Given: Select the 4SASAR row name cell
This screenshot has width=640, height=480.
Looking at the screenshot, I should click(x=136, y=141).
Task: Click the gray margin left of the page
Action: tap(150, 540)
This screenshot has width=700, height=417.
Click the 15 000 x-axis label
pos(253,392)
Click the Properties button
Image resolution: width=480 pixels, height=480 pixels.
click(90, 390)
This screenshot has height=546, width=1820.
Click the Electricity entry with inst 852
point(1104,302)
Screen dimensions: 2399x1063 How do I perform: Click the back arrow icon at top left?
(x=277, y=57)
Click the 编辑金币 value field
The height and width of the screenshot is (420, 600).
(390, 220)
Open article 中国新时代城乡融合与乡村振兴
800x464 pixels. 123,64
....
▸ **EXERCISE INSTRUCTIONS**:
I would like you to output every record exactly as written.

▸ **RESULT BELOW**:
Given: Select the 4SASAR row name cell
This screenshot has width=640, height=480.
Looking at the screenshot, I should click(x=136, y=141).
Task: Click the gray margin left of the page
Action: tap(150, 540)
This screenshot has width=700, height=417.
Click the 15 000 x-axis label
pos(253,392)
Click the Properties button
Image resolution: width=480 pixels, height=480 pixels.
click(90, 390)
This screenshot has height=546, width=1820.
Click the Electricity entry with inst 852
point(1104,302)
Screen dimensions: 2399x1063 How do I perform: Click the back arrow icon at top left?
(x=277, y=57)
Click the 编辑金币 value field
The height and width of the screenshot is (420, 600).
(390, 220)
Open article 中国新时代城乡融合与乡村振兴
800x464 pixels. 123,64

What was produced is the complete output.